NCAA tournament
- Duration: May 26–June 15, 1961

College World Series
- Champions: USC (3rd title)
- Runners-up: Oklahoma State (5th CWS Appearance)
- Winning coach: Rod Dedeaux (3rd title)
- MOP: Littleton Fowler (Oklahoma State)

Seasons
- ← 19601962 →

= 1961 NCAA University Division baseball season =

Baseball season

The 1961 NCAA University Division baseball season, play of college baseball in the United States organized by the National Collegiate Athletic Association (NCAA) began in the spring of 1961. The season progressed through the regular season and concluded with the 1961 College World Series. The College World Series, held for the fifteenth time in 1961, consisted of one team from each of eight geographical districts and was held in Omaha, Nebraska at Johnny Rosenblatt Stadium as a double-elimination tournament. Southern California claimed the championship.

==Conference winners==
This is a partial list of conference champions from the 1961 season. Each of the eight geographical districts chose, by various methods, the team that would represent them in the NCAA tournament. 9 teams earned automatic bids by winning their conference championship while 16 teams earned at-large selections.

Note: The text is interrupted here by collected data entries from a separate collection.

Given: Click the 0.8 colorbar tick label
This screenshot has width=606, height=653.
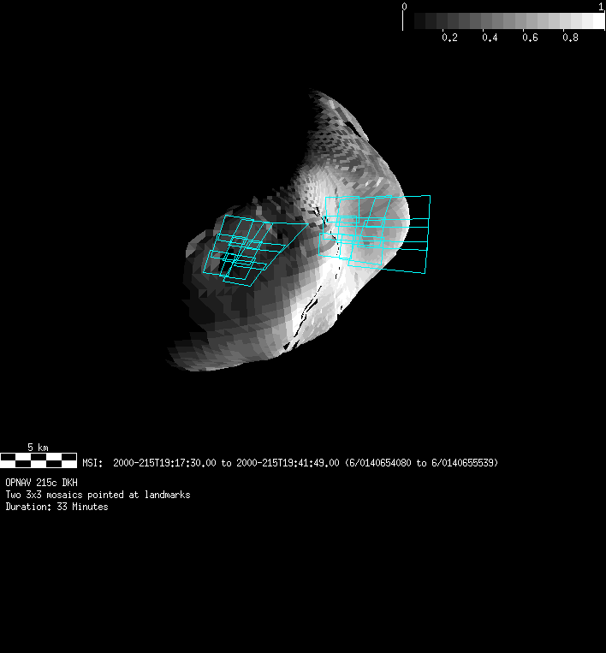Looking at the screenshot, I should [570, 39].
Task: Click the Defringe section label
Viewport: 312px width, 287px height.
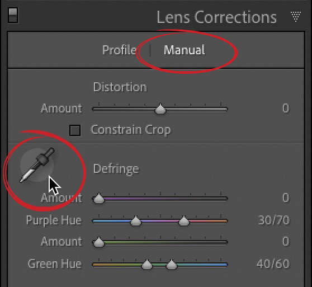Action: pos(116,170)
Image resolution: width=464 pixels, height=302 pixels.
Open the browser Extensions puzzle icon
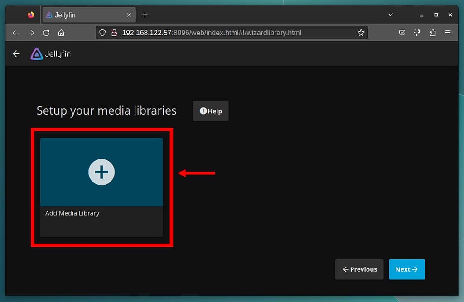coord(433,33)
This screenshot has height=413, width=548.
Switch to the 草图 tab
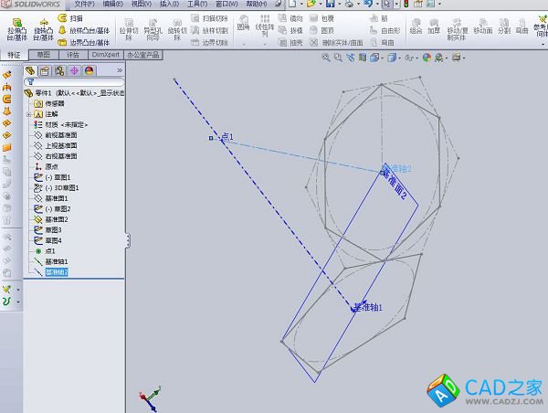point(43,55)
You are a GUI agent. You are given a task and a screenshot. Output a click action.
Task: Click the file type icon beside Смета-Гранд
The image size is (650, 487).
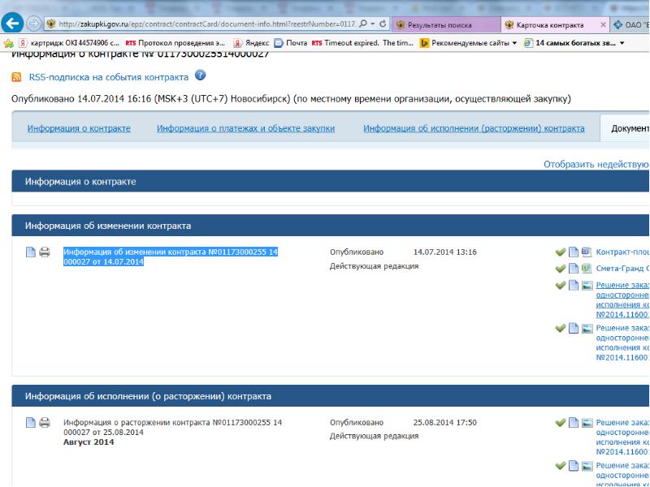[586, 268]
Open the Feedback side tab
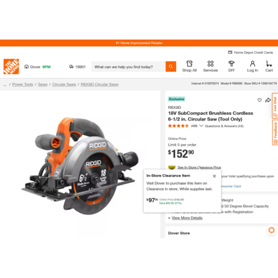Image resolution: width=278 pixels, height=278 pixels. click(x=275, y=133)
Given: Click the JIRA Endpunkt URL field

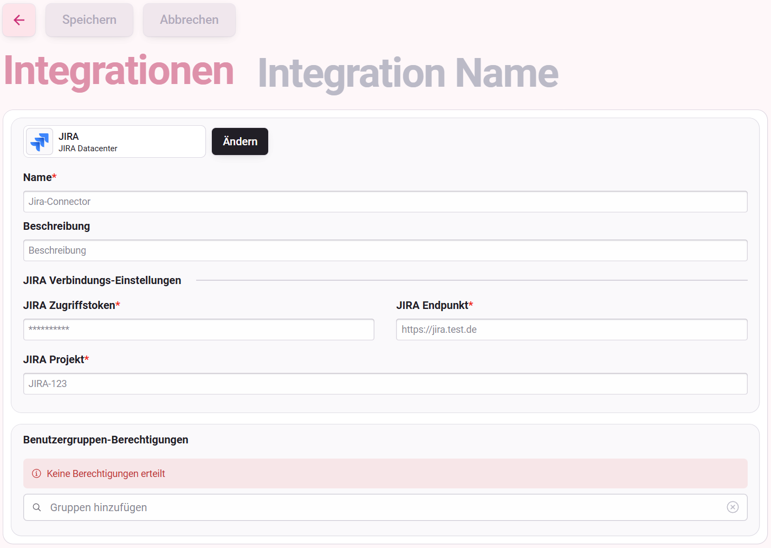Looking at the screenshot, I should tap(571, 329).
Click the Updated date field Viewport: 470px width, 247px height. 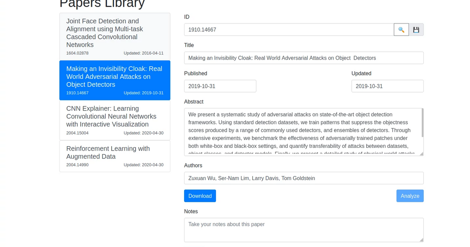click(x=387, y=86)
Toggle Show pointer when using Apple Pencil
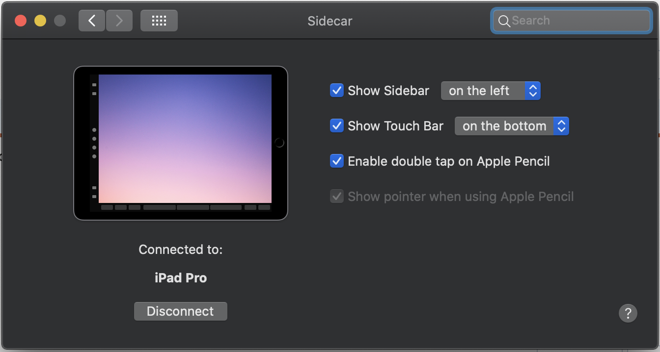 336,197

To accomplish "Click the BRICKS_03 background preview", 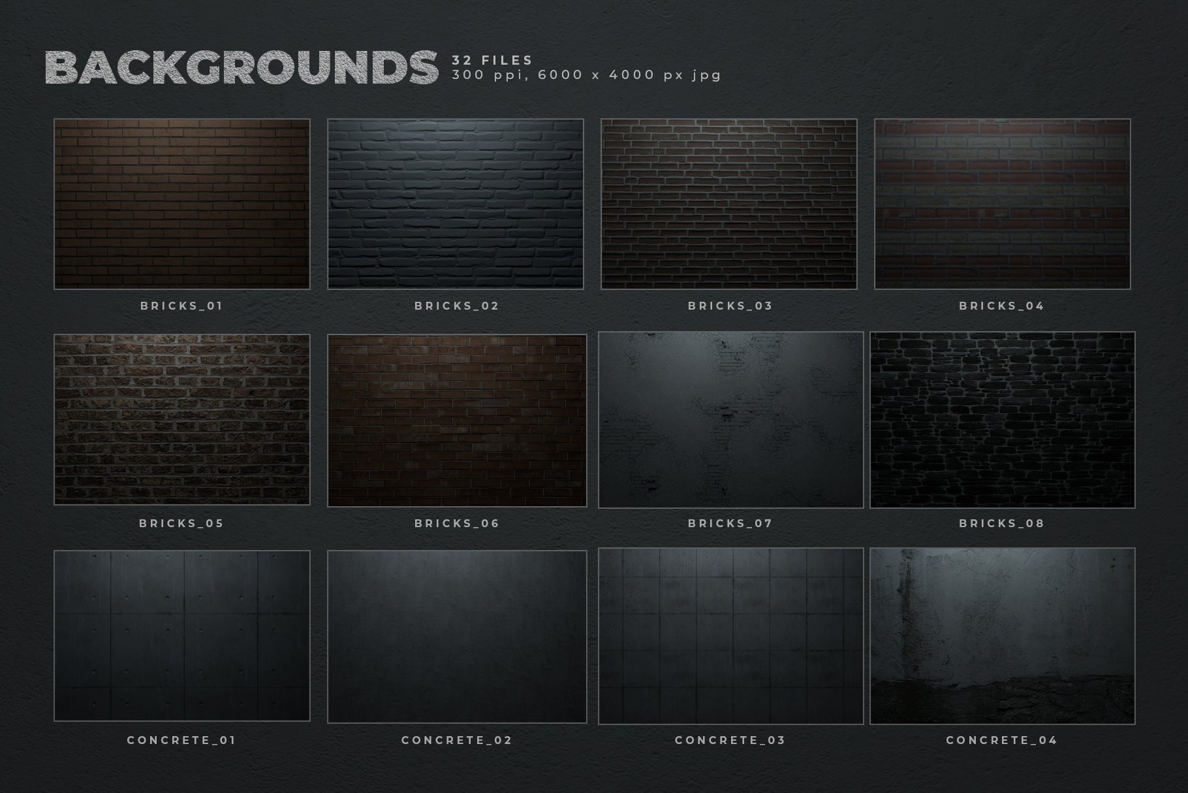I will [728, 204].
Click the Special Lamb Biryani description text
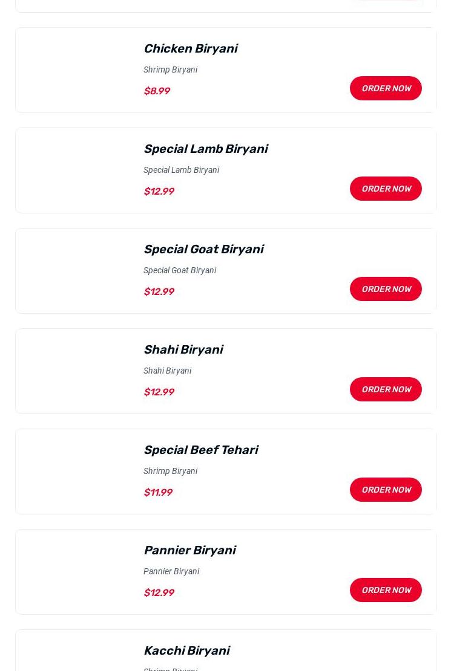The image size is (451, 671). (181, 170)
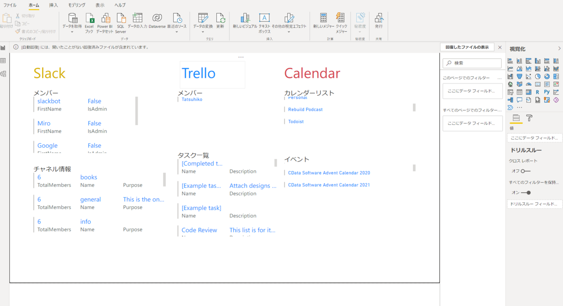The image size is (563, 306).
Task: Click the Rebuild Podcast calendar link
Action: point(305,110)

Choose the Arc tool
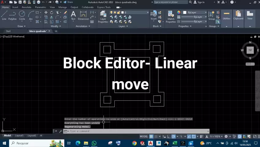(31, 15)
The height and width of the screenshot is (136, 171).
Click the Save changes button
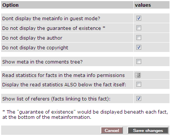point(148,130)
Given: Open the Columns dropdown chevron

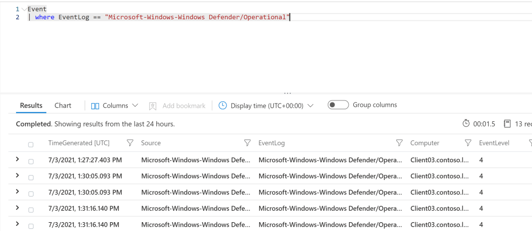Looking at the screenshot, I should click(x=135, y=106).
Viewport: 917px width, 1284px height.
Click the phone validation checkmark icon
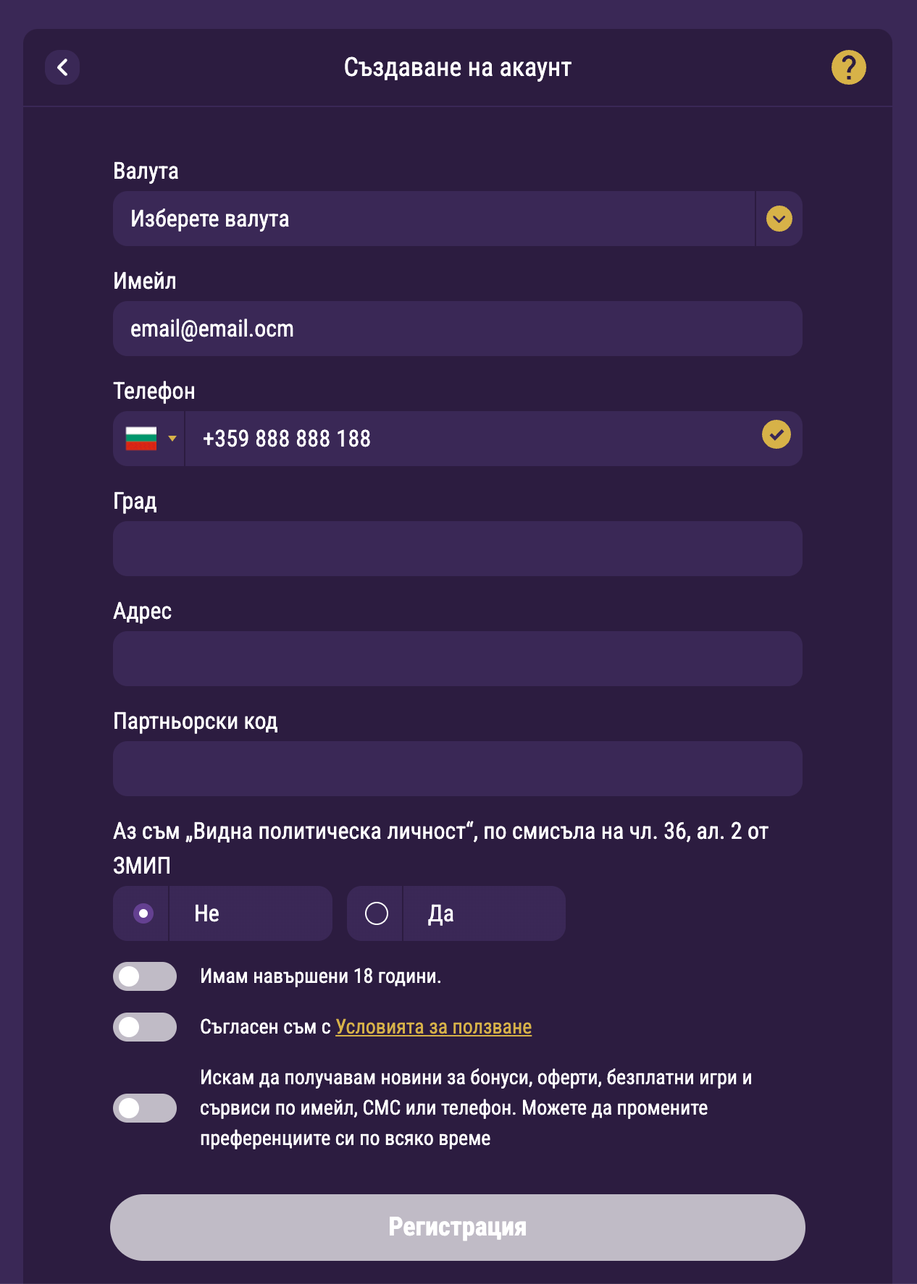click(776, 435)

| Conference | Regular season winner |
|---|---|
| Atlantic Coast Conference | Duke |
| Big Eight Conference | Oklahoma State |
| Big Ten Conference | Michigan |
| CIBA | Southern California |
| EIBL | Navy |
| Mid-American Conference | Western Michigan |
| Pacific Coast Conference | Washington State |
| Southeastern Conference | LSU |
| Southern Conference | West Virginia |
| Southwest Conference | Texas |
| Yankee Conference | Connecticut |

==Conference standings==
The following is an incomplete list of conference standings:

==College World Series==

The 1961 season marked the fifteenth NCAA baseball tournament, which culminated with the eight team College World Series. The College World Series was held in Omaha, Nebraska. The eight teams played a double-elimination format, with Southern California claiming their third championship with a 1–0 win over Oklahoma State in the final.